Conforme dados oficiais a usina foi projetada e construída para suportar terremotos de ate 8,5 graus na escala Richter - o maior terremoto registrado na região aconteceu em 1854 e atingiu 8,4 graus na escala Richter - mas o terremoto que causou a crise de Fukushima Daiichi, localizada a pouco mais de 350 km ao norte de Hamaoka, foi de 9,0 graus na escala Richter, ou seja, 500 vezes acima do que a Usina de Hamaoka é capaz de suportar.

A usina faz parte de um complexo responsável pelo fornecimento de energia elétrica para importantes pólos da industria automobilística japonesa localizados nas Províncias de Shizuoka e Aichi, a sua paralisação com certeza afetará bastante o nível de produção das principais montadoras de veículos do Japão.

Apesar de existirem outras usinas nucleares na região, a decisão de fechar temporáriamente esta usina baseia se no fato da mesma ter sido construída muito próxima do um ponto considerado bastante crítico pelos especialistas em sismologia, uma região aonde acontece o encontro de 4 placas tectônicas (Placa Tectônica do Pacifico, Placa Tectônica das Filipinas, Placa Tectônica Euro-asiática e Placa Tectônica Americana), local do epicentro de um outro grande terremoto, ocorrido no dia 01 de Setembro de 1923, que matou mais de 200 mil pessoas - veja as fotos desta targédia Clicando aqui neste link - considerado até hoje como a maior tragédia natural ocorrida neste País e a grande responsável pela mudança da mentalidade nacional no que diz respeito às forças brutas da natureza.



Localização de Hamaoka em relação às Placas Tectônicas. Clique na foto para vê-la em tamanho normal.



A área sombreada em vermelho é considerada de enorme risco pelos especialistas em sismologia e mostra o epicentro do grande terremoto de 1923.

Polêmica

Apesar da decisão do Primeiro Ministro Naoto Kan ter sido a mais prudente e sensata, muitos setores da sociedade japonesa estão protestando desta decisão sob o argumento de que os efeitos colaterais econômicos abalarão mais ainda a já combalida economia japonesa. A paralisação da Usina Nuclear de Hamaoka obrigará a empresa adminstradora da usina, Chubu Electric Company, a adotar medidas de racionamento de energia em uma região dominada pela indústria automobilística japonesa.
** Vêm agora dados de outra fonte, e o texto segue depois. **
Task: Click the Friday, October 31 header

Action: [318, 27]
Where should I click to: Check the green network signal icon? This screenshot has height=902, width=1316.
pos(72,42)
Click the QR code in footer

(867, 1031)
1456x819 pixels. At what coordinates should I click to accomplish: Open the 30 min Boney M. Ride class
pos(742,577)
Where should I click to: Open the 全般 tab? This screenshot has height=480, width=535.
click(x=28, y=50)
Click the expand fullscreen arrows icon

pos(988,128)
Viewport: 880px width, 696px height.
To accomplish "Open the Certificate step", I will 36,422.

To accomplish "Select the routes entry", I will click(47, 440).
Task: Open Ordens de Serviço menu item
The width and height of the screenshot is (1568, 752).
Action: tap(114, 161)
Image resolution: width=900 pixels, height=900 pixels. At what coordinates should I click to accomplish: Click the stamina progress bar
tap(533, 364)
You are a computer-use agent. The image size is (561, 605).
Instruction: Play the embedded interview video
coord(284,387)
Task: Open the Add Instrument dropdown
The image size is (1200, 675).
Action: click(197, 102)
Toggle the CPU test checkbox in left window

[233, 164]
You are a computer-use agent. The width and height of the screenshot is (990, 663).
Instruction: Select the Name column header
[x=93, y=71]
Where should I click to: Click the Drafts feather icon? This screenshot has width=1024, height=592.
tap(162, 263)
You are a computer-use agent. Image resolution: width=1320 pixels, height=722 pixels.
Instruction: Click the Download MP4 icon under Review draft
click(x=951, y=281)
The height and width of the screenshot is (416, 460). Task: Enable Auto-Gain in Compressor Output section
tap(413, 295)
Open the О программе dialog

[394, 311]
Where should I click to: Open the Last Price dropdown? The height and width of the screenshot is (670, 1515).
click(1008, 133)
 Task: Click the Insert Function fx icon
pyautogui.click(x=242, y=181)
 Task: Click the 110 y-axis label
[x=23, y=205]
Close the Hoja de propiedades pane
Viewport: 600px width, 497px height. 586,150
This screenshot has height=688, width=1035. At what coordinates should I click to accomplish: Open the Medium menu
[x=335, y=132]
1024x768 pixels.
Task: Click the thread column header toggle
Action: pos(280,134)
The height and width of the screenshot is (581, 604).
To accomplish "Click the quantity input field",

A maioria destas empresas já anunciou que serão forçadas a reduzir seus ritmos e volumes de produção e até mesmo suas jornadas de trabalho.

A verdade é que ninguém conseguiu ainda avaliviar o impacto desta medida em toda a cadeia produtiva nacional de um País cuja indústria automobilística possui em peso muito prepondarante na pauta de exportação e os reflexos disto podem atingir fábricas espalhadas ao redor do mundo, fato que pode ser constatado após o grande terremoto de 11/03/2011.

Uma decisão indiscutivelmente correta do ponto de vista técnico e preventivo mas bastante polêmica do ponto de vista político e apesar do enorme apoio popular colocou o governo do Primeiro Ministro Naoto Kan - que tem declarado repetidas vezes que "não basta reconstruir, é preciso construir um novo Japão" - em uma rota de colisão e uma queda-de-braço com as forças industriais que dominam a economia japonesa, é esperar para ver o desfecho final desta briga.